Questions like these explore the underbelly of our consciousness as we second guess our origins, personal decisions, and where we fit in the grand scheme. It is generally considered a healthy exercise to question one’s core understanding, to challenge one’s assumptions, and to reassess one’s value system.

We’re a little schizophrenic about how much questioning we can take. As a society and media consumer, we gravitate toward creativity and exploration while shunning rigidity and closed-mindedness, but we also tend to worship stability, consistency, security, and some degree of predictability.

The good news for us is that as imaginative beings, we have a wonderful capacity for conceptual experiments. We don’t actually have to send live animals into space in a box with a nuclear device in order to get the gist of Schrodinger’s cat. We can – without putting hand to stone – work through the ins and outs of most any scenario we can dream up. For example, I can imagine my life without my current wife, or what it might be like to have been born into serious money, or what my neighbors might say if I painted my house fluorescent pink. The ability to radically question and to think up extreme scenarios can be quite thought provoking, potentially leading one to make real life changes, but also often to affirm the value of a choice or life standard already in place.

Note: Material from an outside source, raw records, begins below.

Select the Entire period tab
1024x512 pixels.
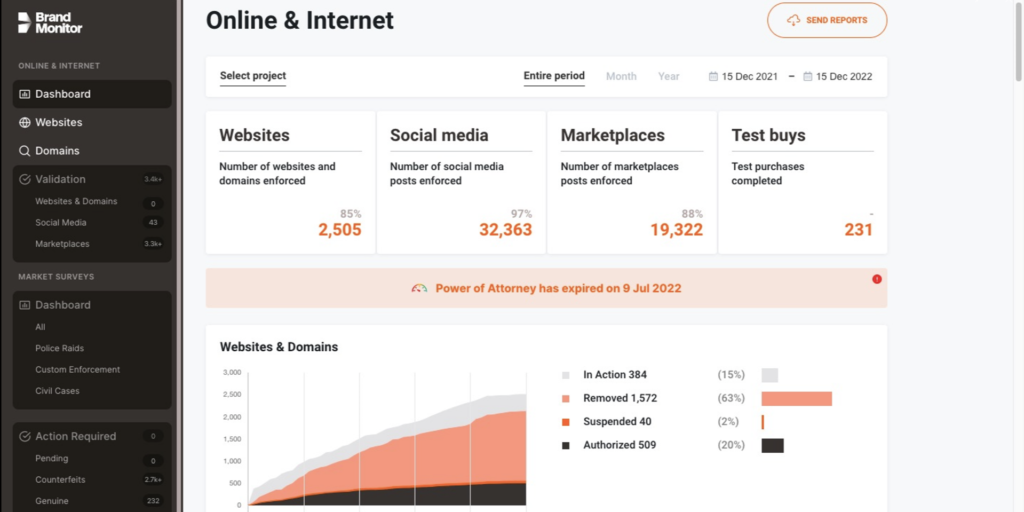[554, 76]
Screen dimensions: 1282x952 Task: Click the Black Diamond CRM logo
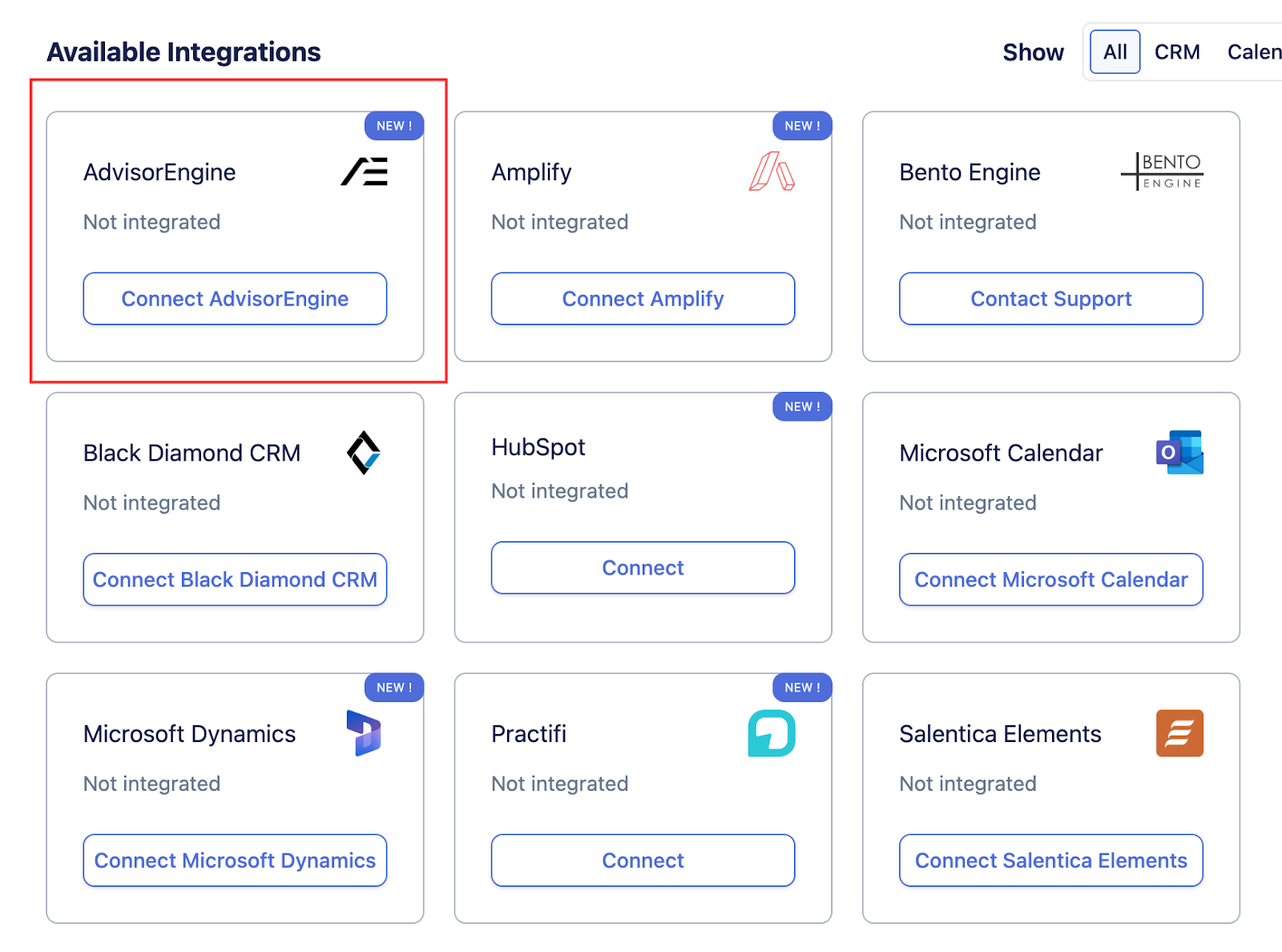(x=364, y=453)
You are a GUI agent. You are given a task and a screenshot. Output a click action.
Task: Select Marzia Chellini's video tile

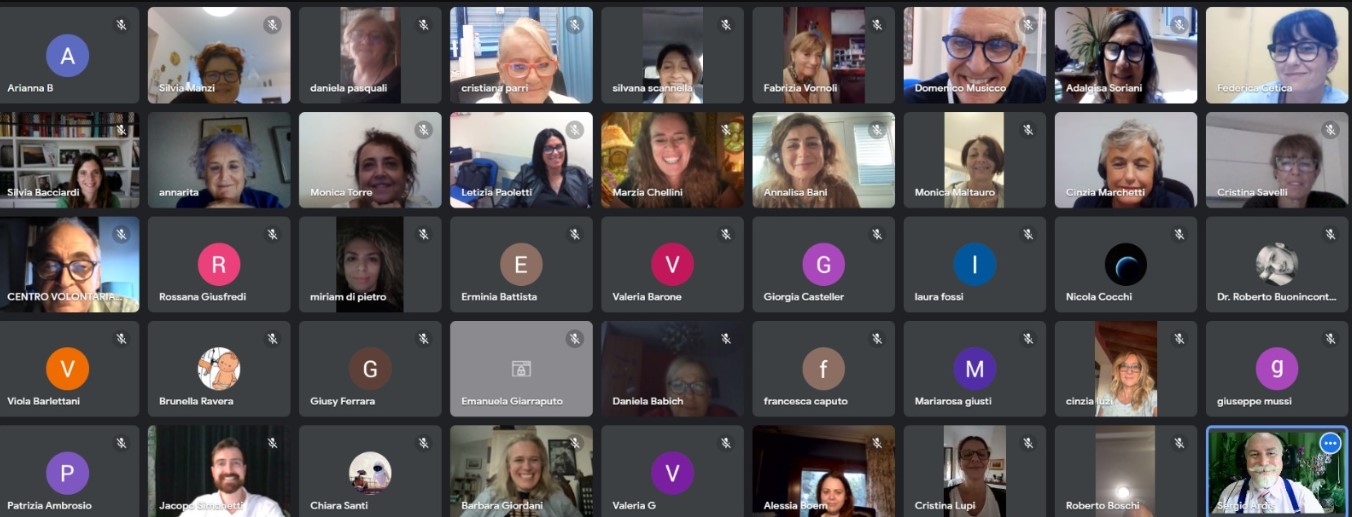672,160
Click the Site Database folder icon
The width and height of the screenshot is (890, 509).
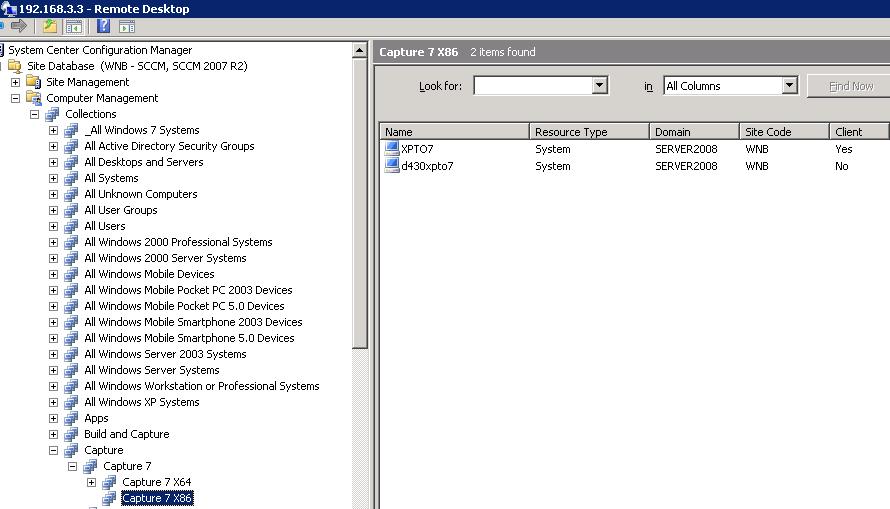(14, 66)
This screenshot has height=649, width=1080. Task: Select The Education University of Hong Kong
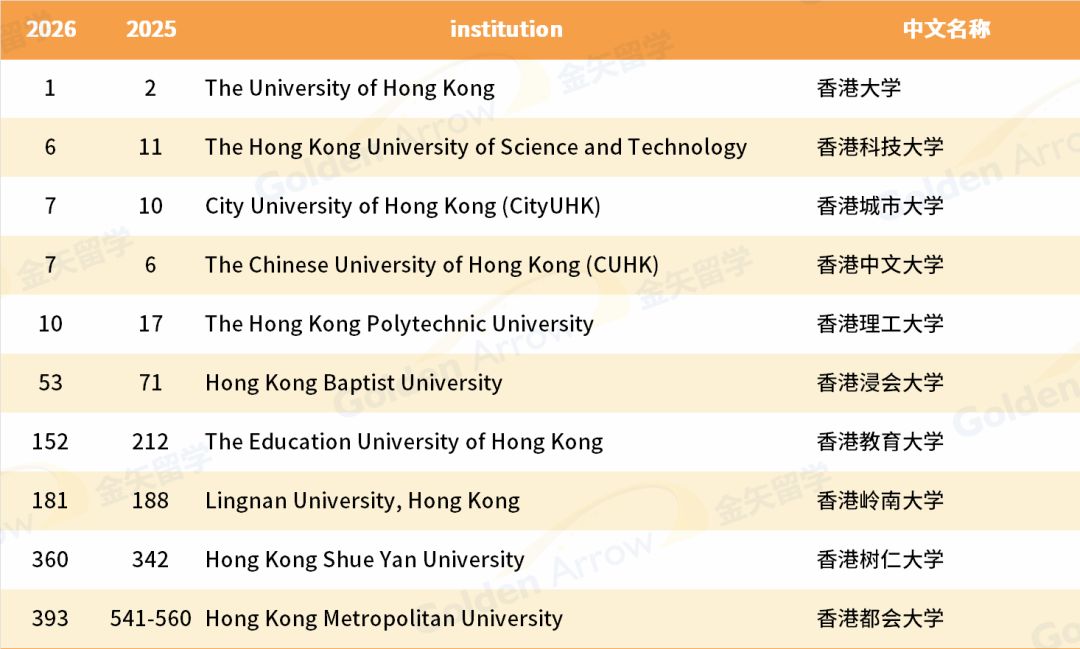coord(404,442)
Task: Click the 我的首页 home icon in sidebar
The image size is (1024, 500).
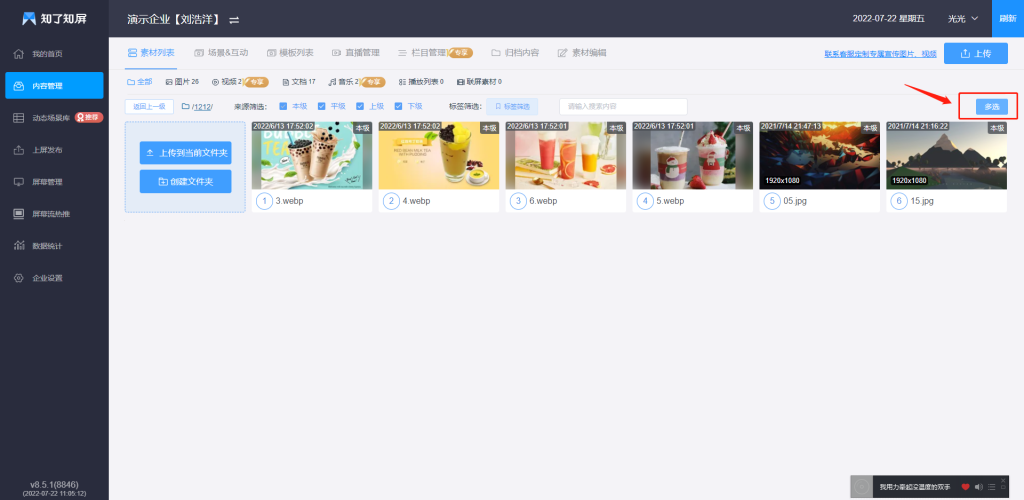Action: point(19,53)
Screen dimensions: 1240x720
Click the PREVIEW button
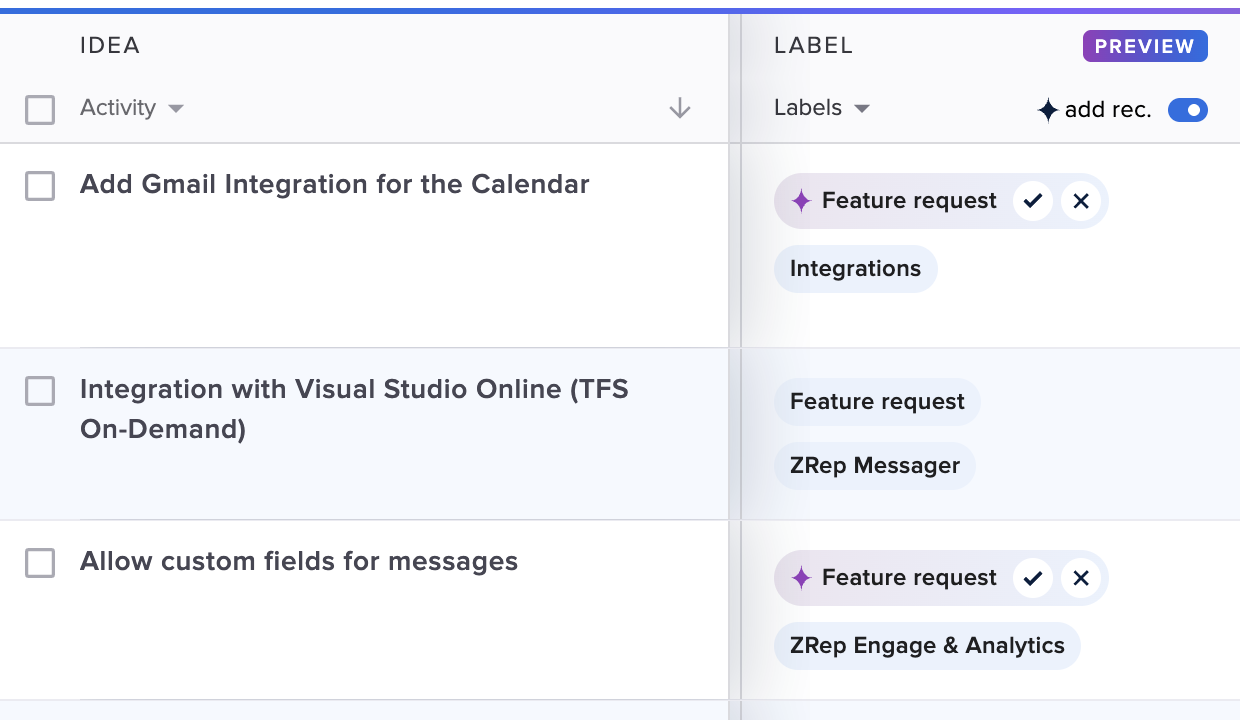click(1145, 46)

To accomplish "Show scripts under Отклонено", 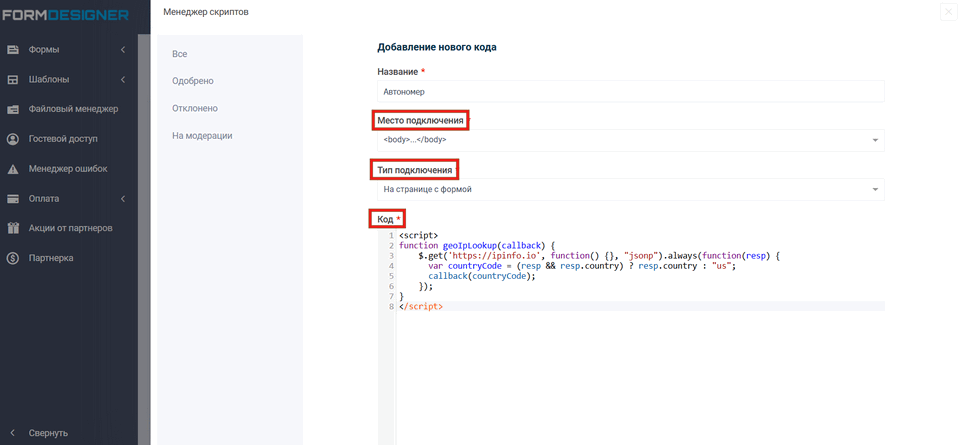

The same could be said for business strategy. As with the individual, it is healthy for the organization to run through a similar set of questions as I presented in the top of the article, replacing “I” with “we”. The answers to these questions provide a framework for how we approach almost any challenge or situation that comes our way. Any good, thriving company already has a clear sense of identity and where it fits but the best companies are also adaptable and as the environment changes, reassess. Kentucky Fried Chicken is now KFC and KFC is a very different company in some ways than was Kentucky Fried Chicken. These sorts of strategic moves don’t have to come as a result of paying millions of dollars to a consulting agency, which is essentially going to perform this same exercise, afforded the luxury to harshly question operations in ways that organization members might fear will taint them in the eyes of peers and leaders.

Whether or not you choose to share your crazy thoughts with others, it is worth your time to examine these fundamental questions about identity and to also perform some mental acrobatics with regard to your organizational strategies. While the exercise may not lead to wholesale change, it will lead to considerations that may put you on a path toward the next important strategic or innovative move. It could be something really crazy like, what if I swapped my Finance team with my HR team? How would their approach to these alternative roles differ? It could be something more practical like, what would I do if tomorrow my budget was cut in half? Or, how would I meet this objective if I didn’t have this particular technology at my disposal?

While both the extreme and less-extreme questions provide value, I’d argue that the more extreme questions yield insight more quickly. I don’t think of this exercise as a brainstorming session. I think of it more like scorched earth but without all the physical carnage.